**SUPPLIED TEXT**
▼

It has been discovered that the addition of niobium decreases the solubility of chromium in (vanadium-niobium-rich) MC primary carbides, which in turn increases the amount of “free” chromium in the martensitic matrix. In addition, thermodynamic calculations have shown that the carbon sublattice of the vanadium-niobium-rich MC primary carbides that precipitate in the alloy of the invention has less vacancies (i.e., is richer in carbon) compared to the carbon sublattice of the comparable vanadium-rich MC primary carbides: (V, Nb)C_0.83 versus VC_0.79, respectively. Therefore, with the alloy of the invention more carbon is needed for the precipitation of the vanadium-niobium-rich carbides and, in turn, less carbon is available for the precipitation of chromium-rich carbides.

In order to obtain the desired combination of wear and corrosion resistance, along with good mechanical properties such as bend fracture strength, toughness, and grindability, the alloy of the invention is produced by nitrogen atomization to obtain prealloyed powder particles. The prealloyed powder particles can be hot isostatically pressed in a container for further processing to bar form or the powders can be HIP/clad to form a near-net-shape part.

▲

**INFORMATION SUPPLIED**
▼

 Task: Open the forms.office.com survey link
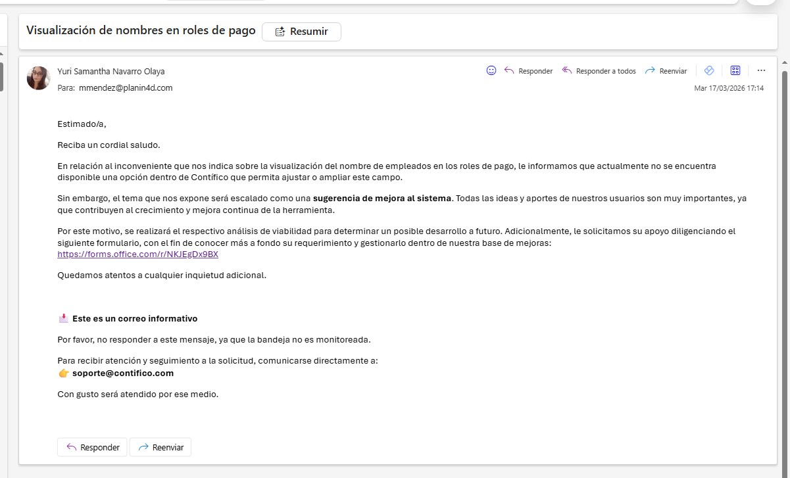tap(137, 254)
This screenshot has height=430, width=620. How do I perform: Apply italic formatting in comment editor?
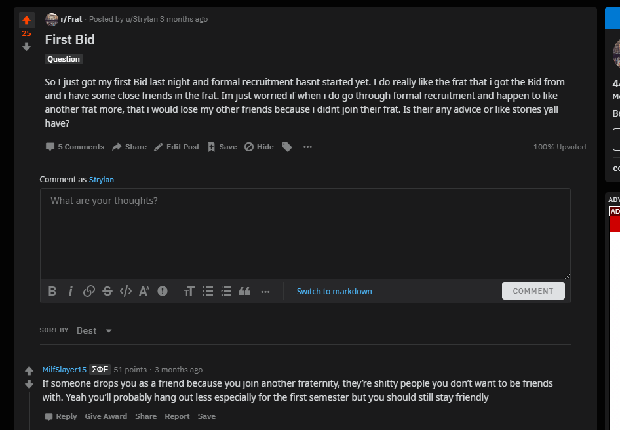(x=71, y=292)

▲

**EXERCISE**
Answer these from the alloy text above:
1. What does the addition of niobium decrease?
2. What formulas are given for the vanadium-niobium-rich and the vanadium-rich MC primary carbides?
3. By what process is the alloy produced to obtain prealloyed powder particles?

**ANSWER TO THIS PROBLEM**
1. The solubility of chromium in the vanadium-niobium-rich MC primary carbides.
2. (V, Nb)C_0.83 for the vanadium-niobium-rich carbides and VC_0.79 for the vanadium-rich carbides.
3. Nitrogen atomization.